Andrew Small, the director of the Asia programme at the European Council on Foreign Relations and a former China adviser in the European Commission, said: “All of the China shock dynamics are holding – the tools used so far by the EU are not commensurate with the import levels.”

China is now Germany’s top trading partner, having overtaken the US. China’s surplus with Germany doubled from $12bn to $25bn between 2024 and 2025 as imports from the world’s second largest economy to Europe’s largest hit $118bn while exports dipped to $93bn, according to Chinese customs data.

An estimated 250,000 industrial jobs have been lost in Germany since 2019, with the sharpest fall in car manufacturing where about 51,000 jobs were lost between 2024 and 2025.

Eskelund said the growing reliance on China was an existential worry. “In our last business confidence survey, 26% of our members were increasing their onshore presence in China,” he said. “If it continues at this level it will be very significant. There is already deindustrialisation as we speak – Germany losing something like 10,000 to 15,000 jobs a month.
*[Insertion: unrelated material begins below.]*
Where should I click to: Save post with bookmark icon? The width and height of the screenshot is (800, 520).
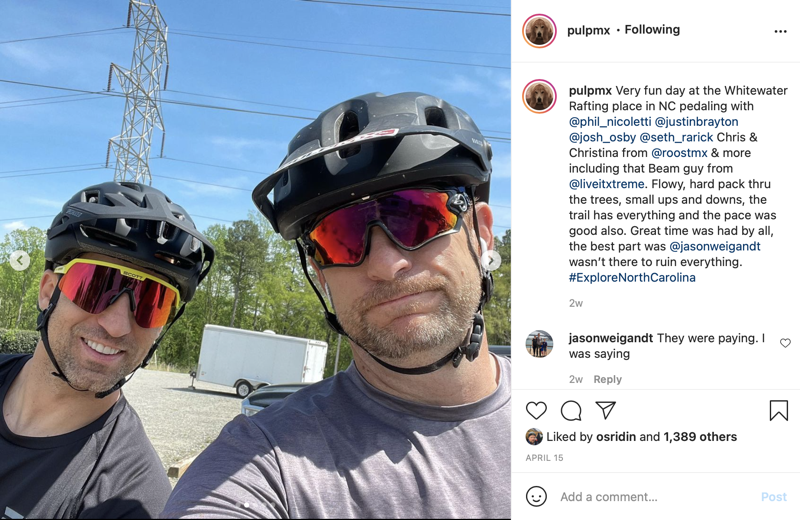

At some point this could go beyond being an economic issue but become a security issue for Germany.”

Small said: “China is still massively underweight in the debate about what is happening in European industry.”

The EU has come up with two legislative proposals to try to safeguard industry: the Industrial Accelerator Act, nicknamed the “made in EU” law, and an update of the Cyber Security Act of 2019 that would allow companies to stop buying Chinese on security grounds. But these will not be in force until 2027 and beyond, leaving Brussels under pressure to come up with immediate lifelines for EU industry.

Small said: “The question is where are the member states on all of this,” adding tariffs were a nonstarter. “A huge amount of political energy went into getting tariffs. They were always going to fall short of what was needed to adequately correct the imbalance in trade. A lot of politicians did a lot of heavy lifting on this. I don’t think that is something people want to repeat.”

While anything the EU decides will be carefully calibrated against the inevitable hostile reaction from China, Beijing is seen as in the driving seat. Small said: “China doesn’t need to stop all the new countermeasures the EU has at its disposal, it just needs to snarl up the process with the aim of keeping their exports flowing.”